> **Try it**:
Would you retype each of the records exactly as shown?

==== Given data

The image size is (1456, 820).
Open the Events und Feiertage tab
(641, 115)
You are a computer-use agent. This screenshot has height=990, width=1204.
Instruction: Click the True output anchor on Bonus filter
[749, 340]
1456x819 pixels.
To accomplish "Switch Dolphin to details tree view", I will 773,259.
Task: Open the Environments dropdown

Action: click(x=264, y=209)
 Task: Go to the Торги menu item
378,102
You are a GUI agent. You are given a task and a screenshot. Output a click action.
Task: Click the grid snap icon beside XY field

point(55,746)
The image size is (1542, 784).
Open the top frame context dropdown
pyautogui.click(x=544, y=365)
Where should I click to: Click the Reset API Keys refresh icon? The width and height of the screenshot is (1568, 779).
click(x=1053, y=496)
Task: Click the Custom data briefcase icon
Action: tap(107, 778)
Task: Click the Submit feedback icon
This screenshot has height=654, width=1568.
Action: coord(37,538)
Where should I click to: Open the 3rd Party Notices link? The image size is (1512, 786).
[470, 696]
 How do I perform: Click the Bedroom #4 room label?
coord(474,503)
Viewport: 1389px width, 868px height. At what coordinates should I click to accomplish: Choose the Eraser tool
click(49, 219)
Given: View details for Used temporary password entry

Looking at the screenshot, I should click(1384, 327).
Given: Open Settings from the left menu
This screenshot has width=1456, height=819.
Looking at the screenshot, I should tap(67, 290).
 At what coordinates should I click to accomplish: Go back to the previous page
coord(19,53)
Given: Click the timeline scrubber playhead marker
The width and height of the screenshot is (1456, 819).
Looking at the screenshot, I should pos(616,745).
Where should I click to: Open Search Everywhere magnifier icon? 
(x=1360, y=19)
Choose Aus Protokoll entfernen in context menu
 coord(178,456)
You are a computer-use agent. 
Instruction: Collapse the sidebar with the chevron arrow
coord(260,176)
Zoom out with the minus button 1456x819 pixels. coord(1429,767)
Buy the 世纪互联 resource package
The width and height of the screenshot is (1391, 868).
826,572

========

> **Exercise answer**:
The image size is (1456, 820).
Open the Events und Feiertage tab
(641, 115)
You are a computer-use agent. This screenshot has height=990, width=1204.
Instruction: Click the True output anchor on Bonus filter
[749, 340]
1456x819 pixels.
To accomplish "Switch Dolphin to details tree view", I will 773,259.
Task: Open the Environments dropdown

Action: click(x=264, y=209)
 Task: Go to the Торги menu item
378,102
You are a GUI agent. You are given a task and a screenshot. Output a click action.
Task: Click the grid snap icon beside XY field

point(55,746)
The image size is (1542, 784).
Open the top frame context dropdown
pyautogui.click(x=544, y=365)
Where should I click to: Click the Reset API Keys refresh icon? The width and height of the screenshot is (1568, 779).
click(x=1053, y=496)
Task: Click the Custom data briefcase icon
Action: tap(107, 778)
Task: Click the Submit feedback icon
This screenshot has height=654, width=1568.
Action: coord(37,538)
Where should I click to: Open the 3rd Party Notices link? The image size is (1512, 786).
[470, 696]
 How do I perform: Click the Bedroom #4 room label?
coord(474,503)
Viewport: 1389px width, 868px height. At what coordinates should I click to accomplish: Choose the Eraser tool
click(49, 219)
Given: View details for Used temporary password entry

Looking at the screenshot, I should click(1384, 327).
Given: Open Settings from the left menu
This screenshot has width=1456, height=819.
Looking at the screenshot, I should tap(67, 290).
 At what coordinates should I click to accomplish: Go back to the previous page
coord(19,53)
Given: Click the timeline scrubber playhead marker
The width and height of the screenshot is (1456, 819).
Looking at the screenshot, I should pos(616,745).
Where should I click to: Open Search Everywhere magnifier icon? 
(x=1360, y=19)
Choose Aus Protokoll entfernen in context menu
 coord(178,456)
You are a computer-use agent. 
Instruction: Collapse the sidebar with the chevron arrow
coord(260,176)
Zoom out with the minus button 1456x819 pixels. coord(1429,767)
Buy the 世纪互联 resource package
The width and height of the screenshot is (1391, 868).
826,572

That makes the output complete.